Automatic Voter Registration: Is Oregon’s New Law a Game Changer?

A Path for Voters?

A Path for Voters? [click on photo to check out Irv Lefberg Photograph]

The short answer is: Oregon’a automatic registration law isn’t about to spread like wildfire to other states, where most legislatures and governors are trying to make it harder, not easier, for citizens to vote. Ballot measures in the states may be a way for other states to adopt the Oregon approach. But if the U.S. Supreme Court, in a case dealing with legislative re-districting, limits what voters can do to change electoral laws, the Oregon measure is even less likely to spread. Still, if you favor gains in voter turnout, Oregon’s effort is an inspiration.

(Maybe ALEC, the aggressive and wildly successful, conservative organization that provides model legislation for its ideological comrades in state legislatures, will make automatic voting spring up all over the U.S.    Just kidding, of course).
——
## WHAT YOU NEED TO DO
Can you return the stretch of the Oregon voter registration piece that begins at the words "The short answer" and stops after "is an inspiration.", copied word for word?

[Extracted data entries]
——
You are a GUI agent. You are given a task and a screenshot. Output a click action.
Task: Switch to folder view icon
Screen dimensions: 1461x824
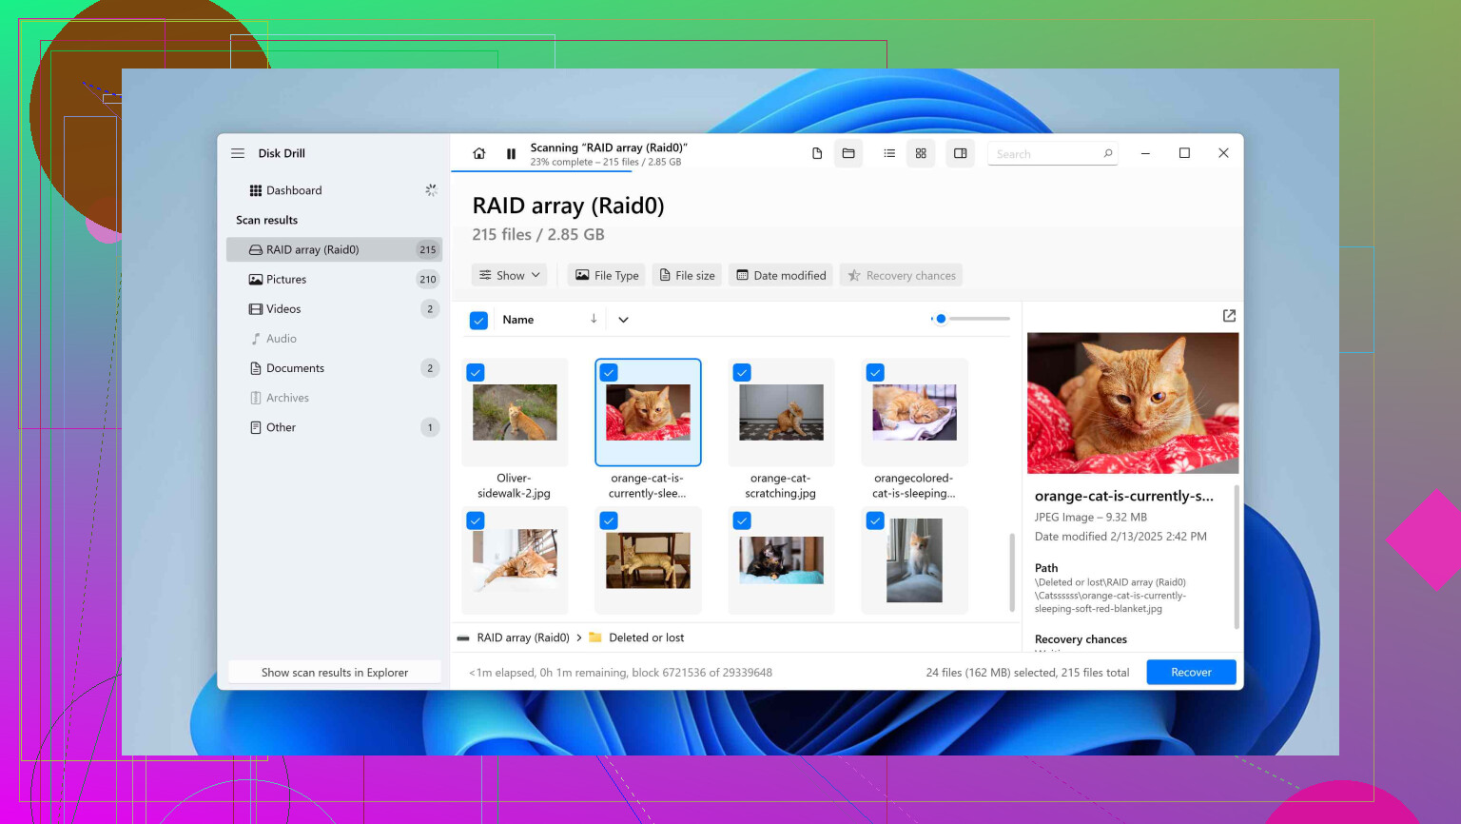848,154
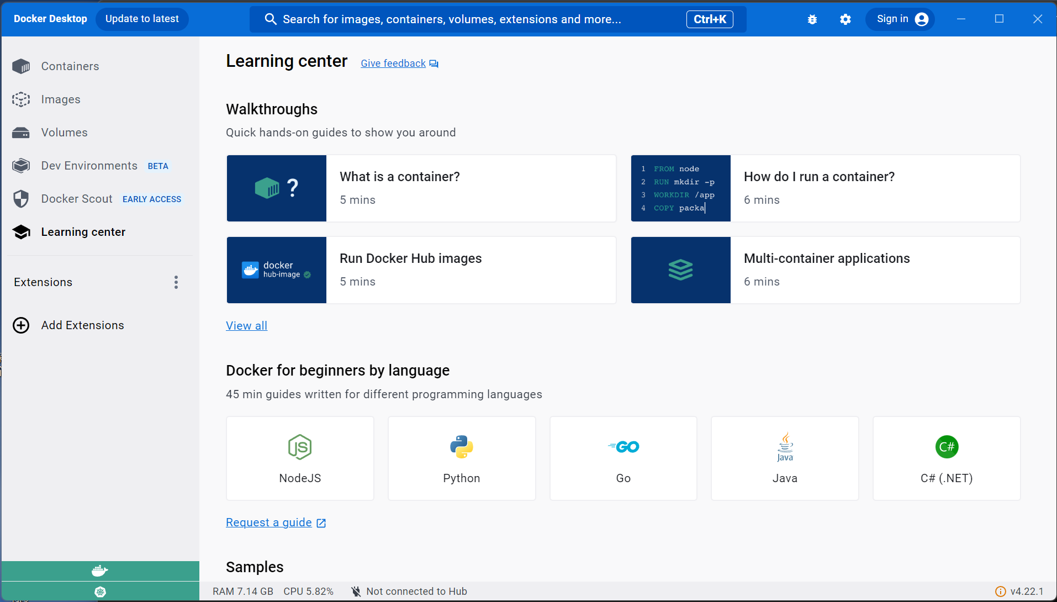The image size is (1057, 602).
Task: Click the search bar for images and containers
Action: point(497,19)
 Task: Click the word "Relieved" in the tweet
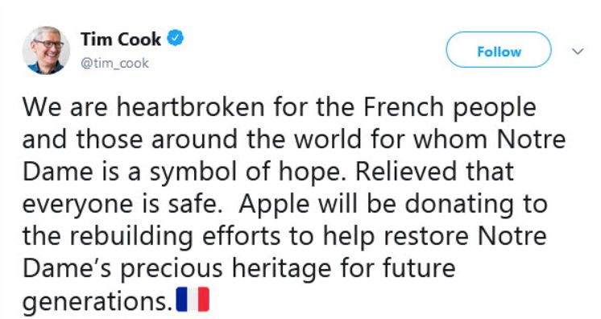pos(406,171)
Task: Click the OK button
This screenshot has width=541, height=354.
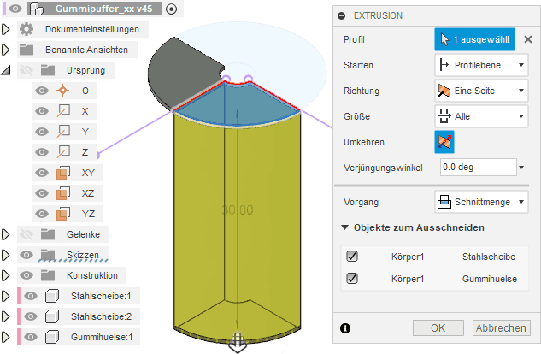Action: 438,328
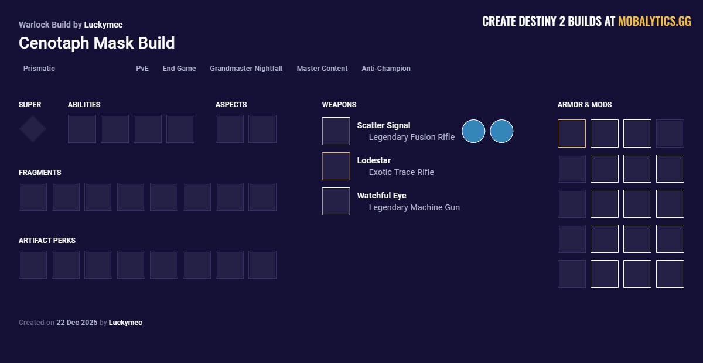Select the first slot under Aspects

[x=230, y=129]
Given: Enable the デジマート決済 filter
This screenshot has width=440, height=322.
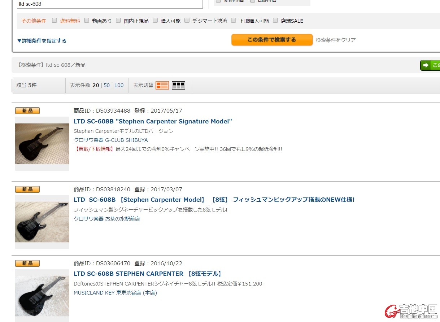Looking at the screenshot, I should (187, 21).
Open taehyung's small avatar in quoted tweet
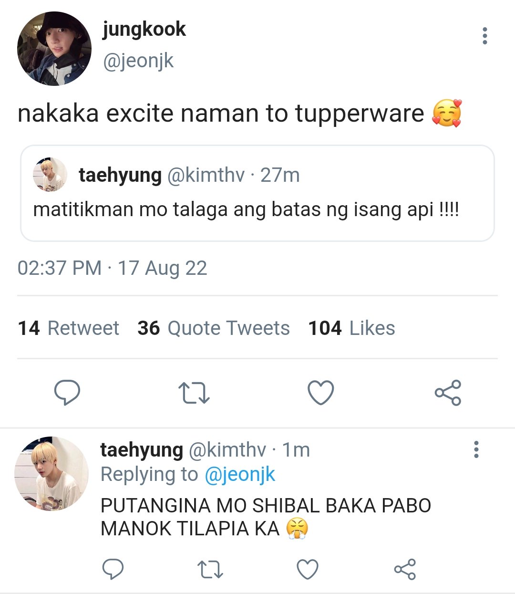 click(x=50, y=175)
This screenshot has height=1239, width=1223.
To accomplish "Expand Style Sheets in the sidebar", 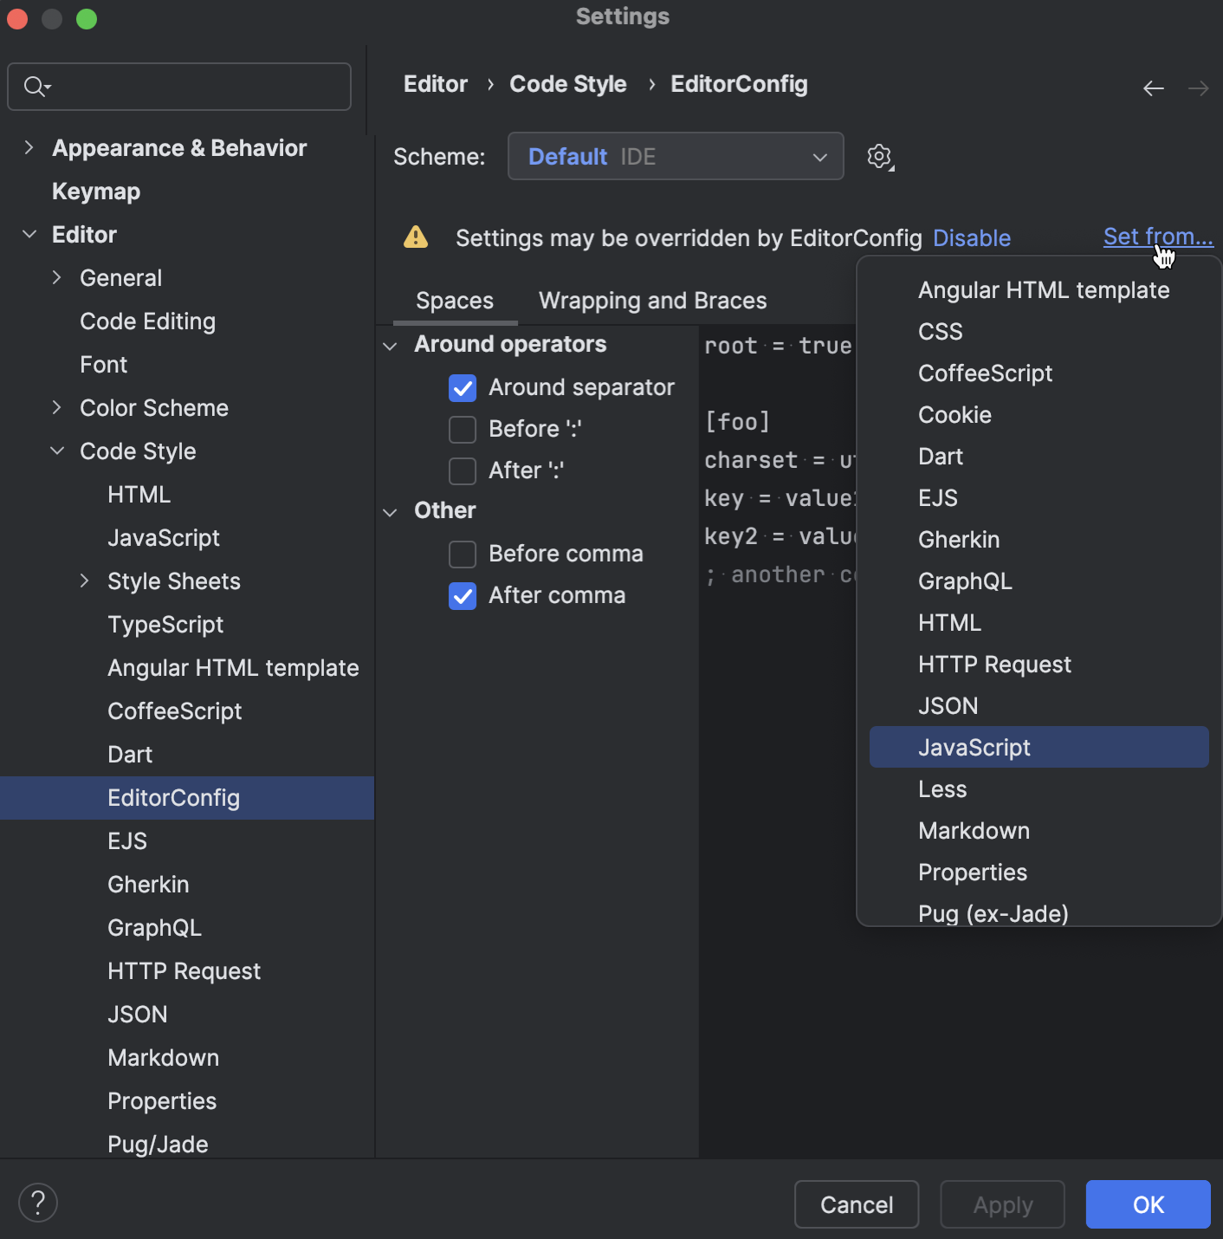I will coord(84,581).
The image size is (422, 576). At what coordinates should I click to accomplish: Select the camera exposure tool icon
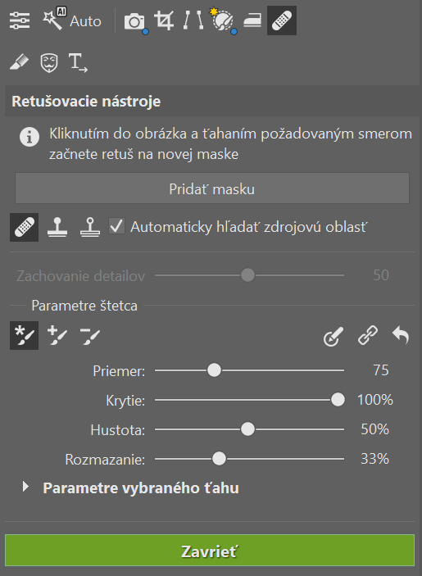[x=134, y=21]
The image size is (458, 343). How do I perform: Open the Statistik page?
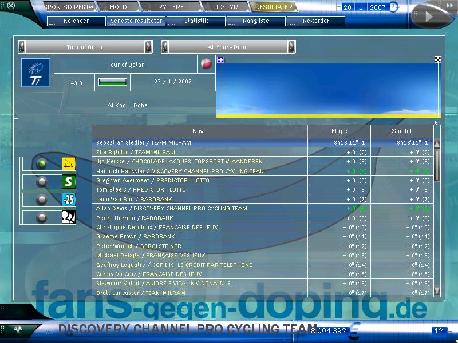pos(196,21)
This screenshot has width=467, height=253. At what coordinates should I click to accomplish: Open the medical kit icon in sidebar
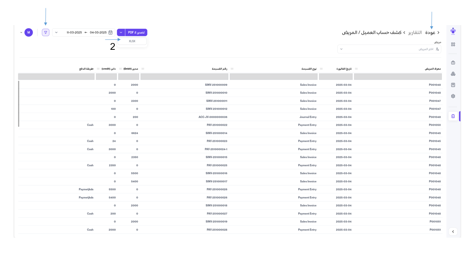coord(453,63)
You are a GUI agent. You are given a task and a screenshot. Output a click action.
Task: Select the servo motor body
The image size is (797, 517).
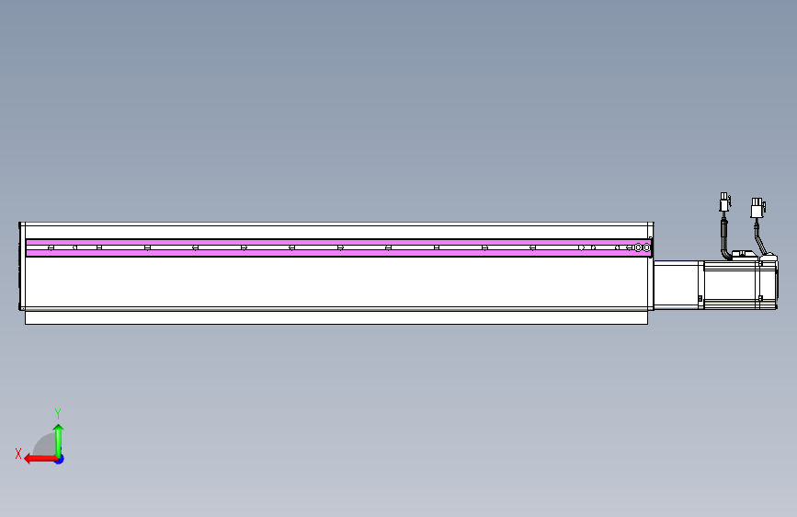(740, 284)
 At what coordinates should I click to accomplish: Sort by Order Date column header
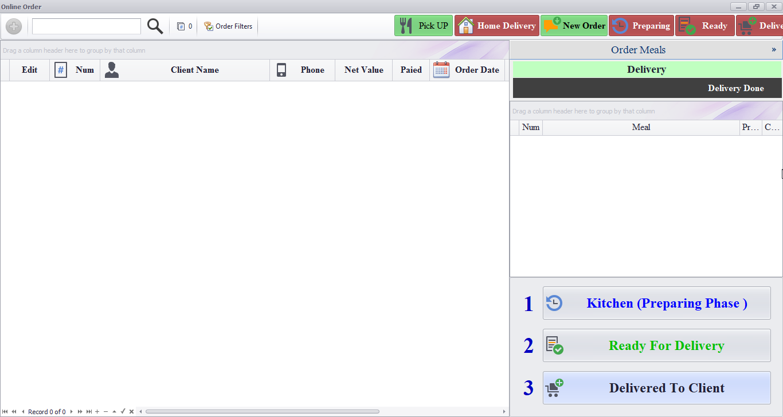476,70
——
## SOLUTION TO THE PROBLEM
The short answer is: Oregon’a automatic registration law isn’t about to spread like wildfire to other states, where most legislatures and governors are trying to make it harder, not easier, for citizens to vote. Ballot measures in the states may be a way for other states to adopt the Oregon approach. But if the U.S. Supreme Court, in a case dealing with legislative re-districting, limits what voters can do to change electoral laws, the Oregon measure is even less likely to spread. Still, if you favor gains in voter turnout, Oregon’s effort is an inspiration.